**What the task requires:** For the material that follows, state the number of lines where "атака" occurs, and add nothing.

**Given entries:**

-- Opening Marker --

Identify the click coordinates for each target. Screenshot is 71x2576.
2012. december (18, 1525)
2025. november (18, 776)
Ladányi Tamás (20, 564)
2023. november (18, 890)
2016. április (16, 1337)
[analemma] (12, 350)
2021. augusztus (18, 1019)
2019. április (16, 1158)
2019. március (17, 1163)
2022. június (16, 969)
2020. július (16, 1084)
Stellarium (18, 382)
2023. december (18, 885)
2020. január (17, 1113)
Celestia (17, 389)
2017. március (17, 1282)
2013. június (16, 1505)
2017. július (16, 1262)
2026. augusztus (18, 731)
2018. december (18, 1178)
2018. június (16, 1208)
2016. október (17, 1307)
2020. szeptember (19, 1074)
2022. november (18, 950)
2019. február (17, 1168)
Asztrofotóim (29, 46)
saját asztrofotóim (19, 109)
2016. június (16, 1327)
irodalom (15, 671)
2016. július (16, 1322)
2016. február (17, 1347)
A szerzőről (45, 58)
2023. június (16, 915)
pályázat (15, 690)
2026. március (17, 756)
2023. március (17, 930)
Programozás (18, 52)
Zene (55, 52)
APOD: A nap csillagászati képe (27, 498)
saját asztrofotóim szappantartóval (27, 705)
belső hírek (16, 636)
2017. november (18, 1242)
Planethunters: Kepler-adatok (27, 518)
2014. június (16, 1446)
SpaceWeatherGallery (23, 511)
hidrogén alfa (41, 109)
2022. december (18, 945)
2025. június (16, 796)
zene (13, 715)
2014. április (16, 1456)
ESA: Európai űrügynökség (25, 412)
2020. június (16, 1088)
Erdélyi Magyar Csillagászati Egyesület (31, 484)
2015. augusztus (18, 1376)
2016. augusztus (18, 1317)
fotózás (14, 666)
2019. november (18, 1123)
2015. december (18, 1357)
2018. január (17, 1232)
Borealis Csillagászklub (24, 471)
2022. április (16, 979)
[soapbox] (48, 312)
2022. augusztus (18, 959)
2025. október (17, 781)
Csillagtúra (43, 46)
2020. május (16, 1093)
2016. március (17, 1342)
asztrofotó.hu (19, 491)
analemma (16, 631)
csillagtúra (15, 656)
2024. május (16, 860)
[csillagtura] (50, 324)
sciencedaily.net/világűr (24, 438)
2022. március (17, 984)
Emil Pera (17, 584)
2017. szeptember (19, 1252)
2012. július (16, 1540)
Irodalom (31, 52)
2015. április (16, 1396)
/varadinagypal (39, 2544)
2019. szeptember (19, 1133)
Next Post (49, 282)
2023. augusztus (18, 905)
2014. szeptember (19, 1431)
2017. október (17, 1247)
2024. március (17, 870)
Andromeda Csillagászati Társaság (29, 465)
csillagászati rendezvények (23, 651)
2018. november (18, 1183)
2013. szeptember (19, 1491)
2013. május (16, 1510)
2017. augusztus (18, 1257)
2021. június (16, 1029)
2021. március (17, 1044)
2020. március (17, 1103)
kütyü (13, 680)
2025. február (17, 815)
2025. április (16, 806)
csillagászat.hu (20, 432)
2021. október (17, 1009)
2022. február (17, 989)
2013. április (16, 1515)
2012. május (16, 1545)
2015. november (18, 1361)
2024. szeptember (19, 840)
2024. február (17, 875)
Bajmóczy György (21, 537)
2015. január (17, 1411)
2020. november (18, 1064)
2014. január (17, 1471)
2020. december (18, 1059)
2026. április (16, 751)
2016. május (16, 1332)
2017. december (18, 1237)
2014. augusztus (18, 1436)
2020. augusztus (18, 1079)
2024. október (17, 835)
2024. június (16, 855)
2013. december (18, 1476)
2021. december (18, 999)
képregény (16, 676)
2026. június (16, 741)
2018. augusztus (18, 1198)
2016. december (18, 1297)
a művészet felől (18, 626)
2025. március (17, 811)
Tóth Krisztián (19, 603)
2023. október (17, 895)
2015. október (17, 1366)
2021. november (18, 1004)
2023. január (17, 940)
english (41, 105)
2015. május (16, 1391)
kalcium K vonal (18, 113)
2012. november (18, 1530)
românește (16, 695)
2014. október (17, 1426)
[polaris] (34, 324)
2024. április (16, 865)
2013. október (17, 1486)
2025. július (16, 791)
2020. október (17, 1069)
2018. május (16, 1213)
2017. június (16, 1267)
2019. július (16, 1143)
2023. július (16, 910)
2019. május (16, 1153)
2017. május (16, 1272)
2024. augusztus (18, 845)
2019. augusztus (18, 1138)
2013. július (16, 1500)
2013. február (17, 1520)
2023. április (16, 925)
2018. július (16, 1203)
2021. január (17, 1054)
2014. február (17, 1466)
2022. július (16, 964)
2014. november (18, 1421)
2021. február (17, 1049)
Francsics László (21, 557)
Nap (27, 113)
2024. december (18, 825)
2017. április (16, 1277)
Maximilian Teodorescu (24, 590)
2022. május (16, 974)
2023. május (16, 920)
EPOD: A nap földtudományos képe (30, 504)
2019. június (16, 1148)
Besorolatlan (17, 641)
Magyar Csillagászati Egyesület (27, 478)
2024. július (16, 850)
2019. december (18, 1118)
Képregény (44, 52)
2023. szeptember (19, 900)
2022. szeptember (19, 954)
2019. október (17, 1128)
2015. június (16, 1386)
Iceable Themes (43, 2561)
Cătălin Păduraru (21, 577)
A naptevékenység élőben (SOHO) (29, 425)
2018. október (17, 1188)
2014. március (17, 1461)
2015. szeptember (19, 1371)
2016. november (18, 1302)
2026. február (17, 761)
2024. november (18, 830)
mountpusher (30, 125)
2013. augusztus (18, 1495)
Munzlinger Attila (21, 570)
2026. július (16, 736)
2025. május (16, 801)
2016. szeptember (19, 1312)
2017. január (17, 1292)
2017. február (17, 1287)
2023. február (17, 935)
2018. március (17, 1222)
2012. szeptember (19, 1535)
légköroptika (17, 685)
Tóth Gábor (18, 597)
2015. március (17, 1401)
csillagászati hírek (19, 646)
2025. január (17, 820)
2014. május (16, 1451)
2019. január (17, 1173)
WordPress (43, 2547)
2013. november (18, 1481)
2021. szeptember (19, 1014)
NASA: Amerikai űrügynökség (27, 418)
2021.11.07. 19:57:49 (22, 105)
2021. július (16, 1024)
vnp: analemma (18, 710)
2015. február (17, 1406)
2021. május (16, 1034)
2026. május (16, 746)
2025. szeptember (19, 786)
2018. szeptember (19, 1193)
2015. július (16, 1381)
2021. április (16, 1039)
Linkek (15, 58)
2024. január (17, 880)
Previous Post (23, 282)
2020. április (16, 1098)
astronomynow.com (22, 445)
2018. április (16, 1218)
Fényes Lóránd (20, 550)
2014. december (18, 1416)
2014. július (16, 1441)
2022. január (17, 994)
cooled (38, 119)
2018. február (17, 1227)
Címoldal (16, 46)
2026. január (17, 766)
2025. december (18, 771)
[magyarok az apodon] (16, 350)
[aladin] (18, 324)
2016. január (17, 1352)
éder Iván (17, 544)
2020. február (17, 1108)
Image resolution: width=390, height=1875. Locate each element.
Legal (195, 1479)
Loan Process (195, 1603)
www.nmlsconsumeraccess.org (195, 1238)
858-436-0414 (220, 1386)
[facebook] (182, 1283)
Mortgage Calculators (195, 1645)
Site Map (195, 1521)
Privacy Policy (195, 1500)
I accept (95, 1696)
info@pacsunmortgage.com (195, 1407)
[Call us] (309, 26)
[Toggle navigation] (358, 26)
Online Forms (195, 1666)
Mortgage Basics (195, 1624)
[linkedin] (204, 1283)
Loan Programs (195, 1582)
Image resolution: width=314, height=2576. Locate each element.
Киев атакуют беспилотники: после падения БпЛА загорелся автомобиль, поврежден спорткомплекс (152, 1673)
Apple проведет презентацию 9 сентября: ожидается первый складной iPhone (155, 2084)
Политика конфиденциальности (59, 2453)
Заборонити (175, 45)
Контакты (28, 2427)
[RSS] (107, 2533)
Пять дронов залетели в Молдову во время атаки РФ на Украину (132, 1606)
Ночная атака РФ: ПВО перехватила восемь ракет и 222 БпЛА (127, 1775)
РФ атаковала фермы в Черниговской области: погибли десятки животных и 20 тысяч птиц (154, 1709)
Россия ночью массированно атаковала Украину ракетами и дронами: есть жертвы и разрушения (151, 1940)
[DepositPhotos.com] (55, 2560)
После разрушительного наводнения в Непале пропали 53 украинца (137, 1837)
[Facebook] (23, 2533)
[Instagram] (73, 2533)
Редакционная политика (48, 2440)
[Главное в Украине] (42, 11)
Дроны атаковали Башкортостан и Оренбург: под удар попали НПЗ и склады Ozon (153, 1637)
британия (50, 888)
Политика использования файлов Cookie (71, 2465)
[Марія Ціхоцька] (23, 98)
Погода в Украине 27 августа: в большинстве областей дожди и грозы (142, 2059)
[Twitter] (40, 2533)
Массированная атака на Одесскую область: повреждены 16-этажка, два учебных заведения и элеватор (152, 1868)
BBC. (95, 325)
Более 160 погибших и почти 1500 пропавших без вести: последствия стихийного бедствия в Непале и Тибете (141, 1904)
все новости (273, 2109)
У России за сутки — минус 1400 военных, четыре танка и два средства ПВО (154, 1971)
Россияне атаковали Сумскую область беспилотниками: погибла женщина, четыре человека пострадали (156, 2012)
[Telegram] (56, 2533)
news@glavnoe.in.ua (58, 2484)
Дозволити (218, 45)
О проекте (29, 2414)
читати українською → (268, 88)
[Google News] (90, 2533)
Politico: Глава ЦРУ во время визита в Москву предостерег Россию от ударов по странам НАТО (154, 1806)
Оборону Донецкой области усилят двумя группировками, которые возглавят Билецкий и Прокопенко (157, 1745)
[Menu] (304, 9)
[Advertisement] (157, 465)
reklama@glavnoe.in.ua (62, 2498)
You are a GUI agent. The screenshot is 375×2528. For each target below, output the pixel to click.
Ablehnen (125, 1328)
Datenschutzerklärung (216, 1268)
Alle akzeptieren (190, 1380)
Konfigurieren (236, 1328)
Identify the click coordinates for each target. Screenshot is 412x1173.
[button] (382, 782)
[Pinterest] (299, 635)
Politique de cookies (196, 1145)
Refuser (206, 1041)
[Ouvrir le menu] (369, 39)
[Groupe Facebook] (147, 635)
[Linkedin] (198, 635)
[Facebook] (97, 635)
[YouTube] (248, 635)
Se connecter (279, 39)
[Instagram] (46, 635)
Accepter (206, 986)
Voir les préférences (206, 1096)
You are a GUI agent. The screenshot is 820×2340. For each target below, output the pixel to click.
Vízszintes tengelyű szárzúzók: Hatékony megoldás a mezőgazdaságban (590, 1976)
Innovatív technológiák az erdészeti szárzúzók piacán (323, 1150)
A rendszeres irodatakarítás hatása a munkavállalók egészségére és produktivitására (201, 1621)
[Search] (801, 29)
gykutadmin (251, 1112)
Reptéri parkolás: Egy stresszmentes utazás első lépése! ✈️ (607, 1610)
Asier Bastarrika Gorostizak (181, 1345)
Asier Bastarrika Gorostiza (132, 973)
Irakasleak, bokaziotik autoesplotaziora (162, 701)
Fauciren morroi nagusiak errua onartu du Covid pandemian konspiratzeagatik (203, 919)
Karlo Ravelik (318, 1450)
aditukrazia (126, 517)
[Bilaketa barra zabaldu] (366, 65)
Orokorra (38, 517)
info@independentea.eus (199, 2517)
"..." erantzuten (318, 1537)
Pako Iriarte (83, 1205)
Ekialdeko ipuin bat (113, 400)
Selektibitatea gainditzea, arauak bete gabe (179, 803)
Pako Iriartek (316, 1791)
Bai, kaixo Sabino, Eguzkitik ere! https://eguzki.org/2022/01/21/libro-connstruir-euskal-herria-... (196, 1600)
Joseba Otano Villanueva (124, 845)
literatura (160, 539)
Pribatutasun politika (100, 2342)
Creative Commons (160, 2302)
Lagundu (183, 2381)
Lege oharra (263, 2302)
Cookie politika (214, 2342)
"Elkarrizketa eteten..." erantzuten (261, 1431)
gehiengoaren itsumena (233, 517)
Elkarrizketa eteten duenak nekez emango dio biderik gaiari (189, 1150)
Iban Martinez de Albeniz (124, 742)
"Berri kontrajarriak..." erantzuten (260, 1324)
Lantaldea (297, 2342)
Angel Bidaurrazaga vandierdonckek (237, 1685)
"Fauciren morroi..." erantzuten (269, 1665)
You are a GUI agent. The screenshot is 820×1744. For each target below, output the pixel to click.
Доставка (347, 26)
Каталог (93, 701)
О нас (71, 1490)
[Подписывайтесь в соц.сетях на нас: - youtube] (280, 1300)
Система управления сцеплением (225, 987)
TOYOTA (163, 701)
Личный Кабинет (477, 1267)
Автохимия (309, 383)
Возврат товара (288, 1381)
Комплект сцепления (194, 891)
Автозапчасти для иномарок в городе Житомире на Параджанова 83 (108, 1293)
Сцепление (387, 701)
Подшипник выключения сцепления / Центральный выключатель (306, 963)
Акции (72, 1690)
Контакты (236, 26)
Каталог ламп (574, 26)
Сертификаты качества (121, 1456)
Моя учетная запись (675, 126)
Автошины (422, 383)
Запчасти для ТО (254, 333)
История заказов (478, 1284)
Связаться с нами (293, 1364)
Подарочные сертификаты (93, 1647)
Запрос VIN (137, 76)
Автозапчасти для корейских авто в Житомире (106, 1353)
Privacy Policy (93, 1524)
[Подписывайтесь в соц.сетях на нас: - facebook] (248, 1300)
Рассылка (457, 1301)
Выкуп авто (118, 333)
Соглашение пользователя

-- Closing Marker --

**Solution:** 2